● What you should do: Search the records that follow and extract every line containing the string "şehir".

== Segment start ==

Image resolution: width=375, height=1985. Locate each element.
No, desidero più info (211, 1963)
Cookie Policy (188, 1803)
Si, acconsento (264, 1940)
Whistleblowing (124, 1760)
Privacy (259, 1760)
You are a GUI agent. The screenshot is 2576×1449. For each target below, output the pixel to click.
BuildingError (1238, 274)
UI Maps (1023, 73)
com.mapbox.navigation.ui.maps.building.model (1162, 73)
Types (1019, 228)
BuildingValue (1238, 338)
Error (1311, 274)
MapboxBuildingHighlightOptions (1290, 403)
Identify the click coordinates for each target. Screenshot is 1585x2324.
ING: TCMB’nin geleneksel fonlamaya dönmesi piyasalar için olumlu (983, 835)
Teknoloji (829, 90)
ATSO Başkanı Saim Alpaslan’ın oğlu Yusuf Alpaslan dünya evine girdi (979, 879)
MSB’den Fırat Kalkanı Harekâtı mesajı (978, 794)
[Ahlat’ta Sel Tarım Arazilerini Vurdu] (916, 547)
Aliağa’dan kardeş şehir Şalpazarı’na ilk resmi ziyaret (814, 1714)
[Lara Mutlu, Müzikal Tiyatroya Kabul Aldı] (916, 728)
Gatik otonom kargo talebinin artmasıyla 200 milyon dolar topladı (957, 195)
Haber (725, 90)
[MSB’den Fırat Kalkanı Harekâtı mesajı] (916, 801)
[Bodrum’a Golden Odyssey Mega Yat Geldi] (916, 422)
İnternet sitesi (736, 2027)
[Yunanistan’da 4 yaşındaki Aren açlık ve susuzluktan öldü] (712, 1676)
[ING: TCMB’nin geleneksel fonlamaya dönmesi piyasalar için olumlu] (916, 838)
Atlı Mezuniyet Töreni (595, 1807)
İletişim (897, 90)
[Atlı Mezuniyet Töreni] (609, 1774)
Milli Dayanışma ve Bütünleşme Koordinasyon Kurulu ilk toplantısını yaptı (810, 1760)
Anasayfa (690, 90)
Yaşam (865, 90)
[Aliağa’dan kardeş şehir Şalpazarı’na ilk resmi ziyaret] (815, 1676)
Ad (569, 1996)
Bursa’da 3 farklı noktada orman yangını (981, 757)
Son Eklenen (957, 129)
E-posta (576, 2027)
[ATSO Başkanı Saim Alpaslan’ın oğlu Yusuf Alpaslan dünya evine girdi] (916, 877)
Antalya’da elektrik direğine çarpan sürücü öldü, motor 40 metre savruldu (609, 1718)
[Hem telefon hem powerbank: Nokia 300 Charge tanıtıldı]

== Segment end ==

● Exercise result:
Aliağa’dan kardeş şehir Şalpazarı’na ilk resmi ziyaret (814, 1714)
[Aliağa’dan kardeş şehir Şalpazarı’na ilk resmi ziyaret] (815, 1676)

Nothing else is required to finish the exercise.